Performance

The main aim of lazyarray is to improve performance (increased speed and reduced memory use) in two scenarios:

  • arrays are used conditionally (i.e. there are cases in which the array is never used);
  • only parts of an array are used (for example in distributed computation, in which each MPI node operates on a subset of the elements of the array).

However, at the same time use of larray objects should not be too much slower than plain NumPy arrays in normal use.

Here we see that using a lazyarray adds minimal overhead compared to using a plain array:

>>> from timeit import repeat
>>> repeat('np.fromfunction(lambda i,j: i*i + 2*i*j + 3, (5000, 5000))',
...        setup='import numpy as np', number=1, repeat=5)
[1.9397640228271484, 1.92628812789917, 1.8796701431274414, 1.6766629219055176, 1.6844701766967773]
>>> repeat('larray(lambda i,j: i*i + 2*i*j + 3, (5000, 5000)).evaluate()',
...        setup='from lazyarray import larray', number=1, repeat=5)
[1.686661958694458, 1.6836578845977783, 1.6853220462799072, 1.6538069248199463, 1.645576000213623]
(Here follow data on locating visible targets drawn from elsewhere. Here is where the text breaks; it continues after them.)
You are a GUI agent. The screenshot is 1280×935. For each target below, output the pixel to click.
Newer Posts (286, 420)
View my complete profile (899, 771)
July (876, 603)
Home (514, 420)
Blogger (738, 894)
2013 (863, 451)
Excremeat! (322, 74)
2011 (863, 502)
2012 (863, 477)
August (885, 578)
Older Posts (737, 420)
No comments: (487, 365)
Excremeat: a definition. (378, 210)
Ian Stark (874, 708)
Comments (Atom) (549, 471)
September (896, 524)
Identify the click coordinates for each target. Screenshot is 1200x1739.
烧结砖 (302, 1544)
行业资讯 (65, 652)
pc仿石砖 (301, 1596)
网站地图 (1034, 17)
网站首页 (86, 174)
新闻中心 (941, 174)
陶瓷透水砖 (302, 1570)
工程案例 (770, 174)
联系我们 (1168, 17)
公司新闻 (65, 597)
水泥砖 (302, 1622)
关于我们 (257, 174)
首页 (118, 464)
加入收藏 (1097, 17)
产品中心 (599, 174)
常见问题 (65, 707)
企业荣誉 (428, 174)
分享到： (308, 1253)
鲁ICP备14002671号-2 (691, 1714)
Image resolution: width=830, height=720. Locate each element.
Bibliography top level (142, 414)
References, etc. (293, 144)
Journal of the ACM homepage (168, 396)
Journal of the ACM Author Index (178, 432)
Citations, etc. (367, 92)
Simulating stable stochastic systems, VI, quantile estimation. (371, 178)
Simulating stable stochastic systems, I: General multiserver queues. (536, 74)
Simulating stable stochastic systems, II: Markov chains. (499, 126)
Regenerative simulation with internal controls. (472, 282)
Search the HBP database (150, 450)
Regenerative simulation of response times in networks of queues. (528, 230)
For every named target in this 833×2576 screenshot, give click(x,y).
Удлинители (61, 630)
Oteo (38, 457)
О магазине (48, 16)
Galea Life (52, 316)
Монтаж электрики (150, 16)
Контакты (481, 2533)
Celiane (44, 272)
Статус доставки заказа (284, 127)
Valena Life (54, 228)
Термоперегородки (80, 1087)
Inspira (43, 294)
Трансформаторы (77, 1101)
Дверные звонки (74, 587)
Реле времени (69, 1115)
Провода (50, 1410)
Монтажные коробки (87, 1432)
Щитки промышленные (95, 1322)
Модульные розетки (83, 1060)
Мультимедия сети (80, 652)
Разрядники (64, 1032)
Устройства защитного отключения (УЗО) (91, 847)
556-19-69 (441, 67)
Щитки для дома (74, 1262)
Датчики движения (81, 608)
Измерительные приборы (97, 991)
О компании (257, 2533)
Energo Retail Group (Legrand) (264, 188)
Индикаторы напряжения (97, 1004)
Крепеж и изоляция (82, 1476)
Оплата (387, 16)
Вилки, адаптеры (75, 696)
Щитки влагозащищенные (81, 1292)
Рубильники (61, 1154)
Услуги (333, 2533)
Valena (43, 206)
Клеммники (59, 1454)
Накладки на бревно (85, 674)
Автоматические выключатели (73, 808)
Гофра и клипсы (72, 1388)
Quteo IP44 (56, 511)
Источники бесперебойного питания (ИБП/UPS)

while if we only need to evaluate part of the array (perhaps because the other parts are being evaluated on other nodes), there is a major gain from using a lazy array.

>>> repeat('np.fromfunction(lambda i,j: i*i + 2*i*j + 3, (5000, 5000))[:, 0:4999:10]',
...        setup='import numpy as np', number=1, repeat=5)
[1.691796064376831, 1.668884038925171, 1.647057056427002, 1.6792259216308594, 1.652547836303711]
>>> repeat('larray(lambda i,j: i*i + 2*i*j + 3, (5000, 5000))[:, 0:4999:10]',
...        setup='from lazyarray import larray', number=1, repeat=5)
[0.23157119750976562, 0.16121792793273926, 0.1594078540802002, 0.16096210479736328, 0.16096997261047363]

Note

These timings were done on a MacBook Pro 2.8 GHz Intel Core 2 Duo with 4 GB RAM, Python 2.7 and NumPy 1.6.1.